◆ **EXERCISE INSTRUCTIONS**
Copy out the lines of the listing word for word, from the line containing "The width and height of the screenshot is (2576, 1288)." through the line containing "This screenshot has height=1456, width=2576. I", with both of those lines included.

◆ **DATASET CONTENT**
==*==

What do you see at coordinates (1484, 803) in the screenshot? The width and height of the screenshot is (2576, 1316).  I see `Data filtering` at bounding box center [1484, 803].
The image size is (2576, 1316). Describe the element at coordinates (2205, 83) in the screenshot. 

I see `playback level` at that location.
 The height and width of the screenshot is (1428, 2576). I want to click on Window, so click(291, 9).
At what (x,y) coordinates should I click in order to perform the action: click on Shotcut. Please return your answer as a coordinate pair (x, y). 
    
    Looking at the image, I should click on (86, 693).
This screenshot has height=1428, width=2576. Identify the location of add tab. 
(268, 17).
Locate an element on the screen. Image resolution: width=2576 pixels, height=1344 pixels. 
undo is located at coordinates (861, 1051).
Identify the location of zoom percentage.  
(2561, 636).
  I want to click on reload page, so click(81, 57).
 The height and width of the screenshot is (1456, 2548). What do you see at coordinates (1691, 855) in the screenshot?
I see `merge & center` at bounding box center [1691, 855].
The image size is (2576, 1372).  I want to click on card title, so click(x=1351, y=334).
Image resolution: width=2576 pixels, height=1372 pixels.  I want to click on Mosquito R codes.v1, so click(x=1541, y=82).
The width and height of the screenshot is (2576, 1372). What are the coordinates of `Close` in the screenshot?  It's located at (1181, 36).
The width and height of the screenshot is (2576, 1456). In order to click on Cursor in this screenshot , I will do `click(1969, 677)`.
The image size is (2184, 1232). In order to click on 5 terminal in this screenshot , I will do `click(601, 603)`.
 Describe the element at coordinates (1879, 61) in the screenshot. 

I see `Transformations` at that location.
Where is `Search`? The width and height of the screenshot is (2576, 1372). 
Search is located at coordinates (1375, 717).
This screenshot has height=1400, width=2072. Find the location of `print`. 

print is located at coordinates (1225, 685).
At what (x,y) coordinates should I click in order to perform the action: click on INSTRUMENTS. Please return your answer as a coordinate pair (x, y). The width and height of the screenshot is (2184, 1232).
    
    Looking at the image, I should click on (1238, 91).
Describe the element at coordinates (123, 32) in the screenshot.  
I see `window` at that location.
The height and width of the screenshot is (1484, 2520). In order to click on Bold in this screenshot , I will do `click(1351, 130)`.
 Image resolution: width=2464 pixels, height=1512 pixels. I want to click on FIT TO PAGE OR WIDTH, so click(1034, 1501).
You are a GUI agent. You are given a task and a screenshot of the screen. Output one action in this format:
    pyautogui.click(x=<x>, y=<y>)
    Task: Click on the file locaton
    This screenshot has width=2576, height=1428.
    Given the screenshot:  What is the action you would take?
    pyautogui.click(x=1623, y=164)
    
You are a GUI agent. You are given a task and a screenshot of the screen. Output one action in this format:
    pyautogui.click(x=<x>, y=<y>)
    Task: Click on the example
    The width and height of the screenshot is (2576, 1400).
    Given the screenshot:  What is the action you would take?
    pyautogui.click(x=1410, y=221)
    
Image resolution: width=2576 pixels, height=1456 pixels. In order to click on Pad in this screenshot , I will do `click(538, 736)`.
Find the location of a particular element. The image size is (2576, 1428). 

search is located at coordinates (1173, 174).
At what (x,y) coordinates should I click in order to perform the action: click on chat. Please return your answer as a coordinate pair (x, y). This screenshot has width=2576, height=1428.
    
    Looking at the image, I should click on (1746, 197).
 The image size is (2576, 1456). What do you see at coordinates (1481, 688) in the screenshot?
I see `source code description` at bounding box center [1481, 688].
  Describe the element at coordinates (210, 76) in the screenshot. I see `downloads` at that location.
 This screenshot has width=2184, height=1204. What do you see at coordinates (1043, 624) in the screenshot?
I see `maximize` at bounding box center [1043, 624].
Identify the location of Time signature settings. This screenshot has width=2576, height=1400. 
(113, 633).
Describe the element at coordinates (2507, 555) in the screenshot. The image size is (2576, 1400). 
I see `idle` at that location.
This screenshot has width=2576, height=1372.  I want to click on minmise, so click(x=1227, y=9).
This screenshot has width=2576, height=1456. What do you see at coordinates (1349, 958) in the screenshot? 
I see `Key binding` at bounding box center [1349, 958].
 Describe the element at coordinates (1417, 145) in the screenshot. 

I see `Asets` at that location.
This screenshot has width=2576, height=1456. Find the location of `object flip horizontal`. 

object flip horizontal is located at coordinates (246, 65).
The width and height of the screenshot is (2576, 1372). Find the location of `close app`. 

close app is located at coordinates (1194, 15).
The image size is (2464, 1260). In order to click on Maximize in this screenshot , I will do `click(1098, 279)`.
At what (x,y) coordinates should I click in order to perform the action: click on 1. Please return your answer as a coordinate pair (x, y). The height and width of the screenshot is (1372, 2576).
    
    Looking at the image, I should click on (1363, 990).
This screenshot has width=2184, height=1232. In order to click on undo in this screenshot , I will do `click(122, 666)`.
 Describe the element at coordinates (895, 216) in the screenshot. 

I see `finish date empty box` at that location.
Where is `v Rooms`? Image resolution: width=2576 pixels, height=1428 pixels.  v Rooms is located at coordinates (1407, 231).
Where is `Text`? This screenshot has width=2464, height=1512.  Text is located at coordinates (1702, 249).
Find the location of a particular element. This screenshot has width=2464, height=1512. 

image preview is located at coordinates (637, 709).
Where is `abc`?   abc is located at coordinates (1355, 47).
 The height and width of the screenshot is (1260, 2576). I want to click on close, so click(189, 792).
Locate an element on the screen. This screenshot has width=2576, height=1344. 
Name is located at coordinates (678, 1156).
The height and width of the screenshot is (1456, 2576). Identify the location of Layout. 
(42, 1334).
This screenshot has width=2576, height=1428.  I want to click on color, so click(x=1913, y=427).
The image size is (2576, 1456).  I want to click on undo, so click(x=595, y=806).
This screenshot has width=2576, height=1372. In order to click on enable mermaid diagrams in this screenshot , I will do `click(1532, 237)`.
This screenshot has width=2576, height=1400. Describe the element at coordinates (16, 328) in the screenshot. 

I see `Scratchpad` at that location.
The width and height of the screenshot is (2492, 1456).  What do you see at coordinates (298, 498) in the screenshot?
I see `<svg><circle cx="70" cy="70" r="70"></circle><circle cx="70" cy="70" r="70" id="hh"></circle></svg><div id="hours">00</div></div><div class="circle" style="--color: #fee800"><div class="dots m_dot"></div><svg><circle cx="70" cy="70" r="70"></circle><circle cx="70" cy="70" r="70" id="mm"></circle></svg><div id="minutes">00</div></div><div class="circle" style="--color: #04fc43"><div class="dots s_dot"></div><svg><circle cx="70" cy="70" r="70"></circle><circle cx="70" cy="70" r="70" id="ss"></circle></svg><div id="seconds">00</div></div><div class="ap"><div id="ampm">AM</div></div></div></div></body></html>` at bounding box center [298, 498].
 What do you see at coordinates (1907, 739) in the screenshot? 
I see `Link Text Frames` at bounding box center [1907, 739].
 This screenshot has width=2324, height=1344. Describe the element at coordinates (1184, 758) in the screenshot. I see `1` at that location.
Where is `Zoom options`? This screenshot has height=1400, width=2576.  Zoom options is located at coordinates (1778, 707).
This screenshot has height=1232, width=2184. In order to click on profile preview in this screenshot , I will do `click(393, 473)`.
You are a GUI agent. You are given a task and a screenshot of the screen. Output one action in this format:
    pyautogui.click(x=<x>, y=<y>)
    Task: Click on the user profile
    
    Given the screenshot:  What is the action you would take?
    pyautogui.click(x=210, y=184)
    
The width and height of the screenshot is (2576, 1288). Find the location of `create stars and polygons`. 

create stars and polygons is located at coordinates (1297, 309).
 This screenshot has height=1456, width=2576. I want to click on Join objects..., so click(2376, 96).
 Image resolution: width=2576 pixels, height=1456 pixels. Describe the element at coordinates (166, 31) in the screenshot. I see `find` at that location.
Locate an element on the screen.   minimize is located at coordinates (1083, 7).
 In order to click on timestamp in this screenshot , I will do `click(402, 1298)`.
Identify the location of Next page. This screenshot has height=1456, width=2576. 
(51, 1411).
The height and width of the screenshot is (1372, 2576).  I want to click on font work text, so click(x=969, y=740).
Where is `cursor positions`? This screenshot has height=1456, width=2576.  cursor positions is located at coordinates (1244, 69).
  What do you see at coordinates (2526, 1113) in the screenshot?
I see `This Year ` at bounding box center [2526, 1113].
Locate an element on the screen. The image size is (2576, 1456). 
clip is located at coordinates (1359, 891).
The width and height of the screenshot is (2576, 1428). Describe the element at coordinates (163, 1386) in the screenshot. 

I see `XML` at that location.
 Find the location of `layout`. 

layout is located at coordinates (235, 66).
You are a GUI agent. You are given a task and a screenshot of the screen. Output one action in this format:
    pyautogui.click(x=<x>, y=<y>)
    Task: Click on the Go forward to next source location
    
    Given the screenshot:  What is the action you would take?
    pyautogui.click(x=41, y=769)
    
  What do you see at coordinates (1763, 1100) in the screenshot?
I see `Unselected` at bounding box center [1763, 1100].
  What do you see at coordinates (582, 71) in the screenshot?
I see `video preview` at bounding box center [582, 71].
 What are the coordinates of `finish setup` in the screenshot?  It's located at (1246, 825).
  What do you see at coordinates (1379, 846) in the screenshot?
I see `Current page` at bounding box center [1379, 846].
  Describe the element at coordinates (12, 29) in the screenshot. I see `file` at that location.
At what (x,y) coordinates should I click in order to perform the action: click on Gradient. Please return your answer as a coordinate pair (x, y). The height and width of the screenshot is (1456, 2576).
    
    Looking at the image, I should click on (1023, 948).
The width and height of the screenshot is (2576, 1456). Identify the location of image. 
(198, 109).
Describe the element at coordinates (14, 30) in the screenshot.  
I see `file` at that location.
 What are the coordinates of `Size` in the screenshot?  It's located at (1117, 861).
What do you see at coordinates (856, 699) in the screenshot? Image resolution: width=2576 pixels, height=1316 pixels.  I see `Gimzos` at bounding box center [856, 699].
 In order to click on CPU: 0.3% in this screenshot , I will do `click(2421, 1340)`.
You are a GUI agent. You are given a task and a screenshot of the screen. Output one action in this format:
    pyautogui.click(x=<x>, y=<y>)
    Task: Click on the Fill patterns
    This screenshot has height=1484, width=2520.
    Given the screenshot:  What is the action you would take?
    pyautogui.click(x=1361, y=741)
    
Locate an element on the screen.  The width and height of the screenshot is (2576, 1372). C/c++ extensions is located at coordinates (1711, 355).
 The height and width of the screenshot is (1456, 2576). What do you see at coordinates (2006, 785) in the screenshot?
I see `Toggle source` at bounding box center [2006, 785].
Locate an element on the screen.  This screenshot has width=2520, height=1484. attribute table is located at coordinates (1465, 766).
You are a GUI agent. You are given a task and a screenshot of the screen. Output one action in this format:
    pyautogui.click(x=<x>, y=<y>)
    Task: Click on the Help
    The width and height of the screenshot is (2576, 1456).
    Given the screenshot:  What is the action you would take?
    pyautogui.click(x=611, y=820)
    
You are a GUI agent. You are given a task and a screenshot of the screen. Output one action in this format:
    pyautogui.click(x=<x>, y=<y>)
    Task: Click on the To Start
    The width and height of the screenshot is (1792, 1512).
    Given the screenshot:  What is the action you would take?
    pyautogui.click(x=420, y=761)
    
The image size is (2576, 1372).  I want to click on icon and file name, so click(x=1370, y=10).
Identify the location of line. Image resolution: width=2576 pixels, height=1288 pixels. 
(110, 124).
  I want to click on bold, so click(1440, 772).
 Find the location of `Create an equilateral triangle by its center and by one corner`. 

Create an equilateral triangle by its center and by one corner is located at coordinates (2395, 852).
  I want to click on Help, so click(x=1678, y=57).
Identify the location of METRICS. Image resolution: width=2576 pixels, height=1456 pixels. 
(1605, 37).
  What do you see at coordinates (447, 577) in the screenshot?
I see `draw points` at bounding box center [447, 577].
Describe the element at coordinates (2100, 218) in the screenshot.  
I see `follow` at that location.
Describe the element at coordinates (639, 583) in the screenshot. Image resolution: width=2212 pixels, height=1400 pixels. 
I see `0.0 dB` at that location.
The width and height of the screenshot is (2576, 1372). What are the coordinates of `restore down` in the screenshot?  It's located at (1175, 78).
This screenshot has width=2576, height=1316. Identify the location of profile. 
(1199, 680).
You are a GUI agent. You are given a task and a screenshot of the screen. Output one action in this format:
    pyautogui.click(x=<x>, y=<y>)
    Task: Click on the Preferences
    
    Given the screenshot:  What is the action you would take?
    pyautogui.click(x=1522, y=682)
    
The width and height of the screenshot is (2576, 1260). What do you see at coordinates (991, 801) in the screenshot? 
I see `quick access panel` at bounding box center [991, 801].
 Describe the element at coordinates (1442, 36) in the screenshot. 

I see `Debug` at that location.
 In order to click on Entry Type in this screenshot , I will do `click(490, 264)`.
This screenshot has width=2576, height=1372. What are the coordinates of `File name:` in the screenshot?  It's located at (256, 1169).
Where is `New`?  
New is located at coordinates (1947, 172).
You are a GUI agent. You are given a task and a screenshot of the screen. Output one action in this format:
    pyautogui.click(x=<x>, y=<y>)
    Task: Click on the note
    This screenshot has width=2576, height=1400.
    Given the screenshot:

==*==

◆ **RESULT OF THE TASK**
The width and height of the screenshot is (2576, 1288). Find the location of `create stars and polygons`. 

create stars and polygons is located at coordinates (1297, 309).
 This screenshot has height=1456, width=2576. I want to click on Join objects..., so click(2376, 96).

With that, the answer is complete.